Charged Rotating Kaluza-Klein Black Holes in Dilaton Gravity

TL;DR

This paper constructs a new class of slowly rotating charged Kaluza-Klein black hole solutions in five-dimensional Einstein-Maxwell-dilaton theory, analyzing how the dilaton field influences their physical properties and gyromagnetic ratio.

Contribution

It introduces a novel family of black hole solutions with arbitrary dilaton coupling, extending previous models and exploring the impact of the dilaton on black hole characteristics.

Findings

The dilaton field modifies the gyromagnetic ratio.

The gyromagnetic ratio decreases as the dilaton coupling increases.

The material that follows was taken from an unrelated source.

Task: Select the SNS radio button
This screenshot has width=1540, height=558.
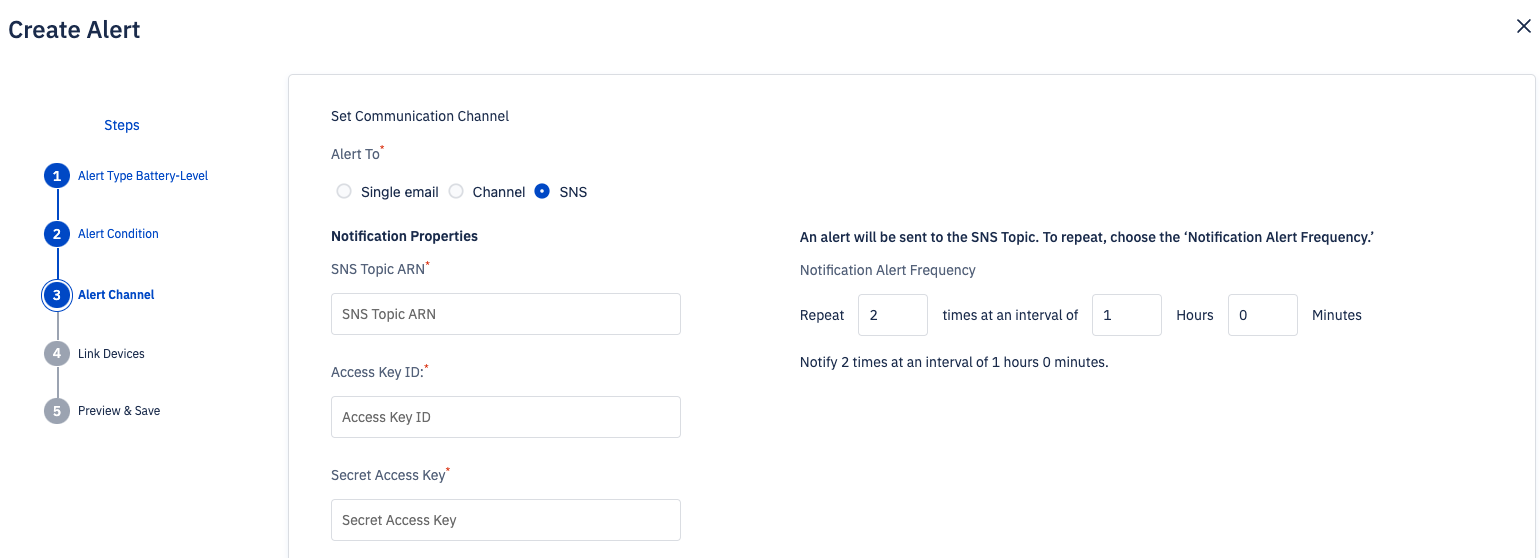Action: pyautogui.click(x=542, y=191)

Solutions reduce to known five-dimensional black holes when the squashing function is absent.

Abstract

We obtain a class of slowly rotating charged Kaluza-Klein black hole solutions of the five-dimensional Einstein-Maxwell-dilaton theory with arbitrary dilaton coupling constant. At infinity, the spacetime is effectively four-dimensional. In the absence of the squashing function, our solution reduces to the five-dimensional asymptotically flat slowly rotating charged dilaton black hole solution with two equal angular momenta. We calculate the mass, the angular momentum and the gyromagnetic ratio of these rotating Kaluza-Klein dilaton black holes. It is shown that the dilaton field and the non-trivial asymptotic structure of the solutions modify the gyromagnetic ratio of the black holes. We also find that the gyromagnetic ratio crucially depends on the dilaton coupling constant, \alpha, and decreases with increasing \alpha for any size of the compact extra dimension.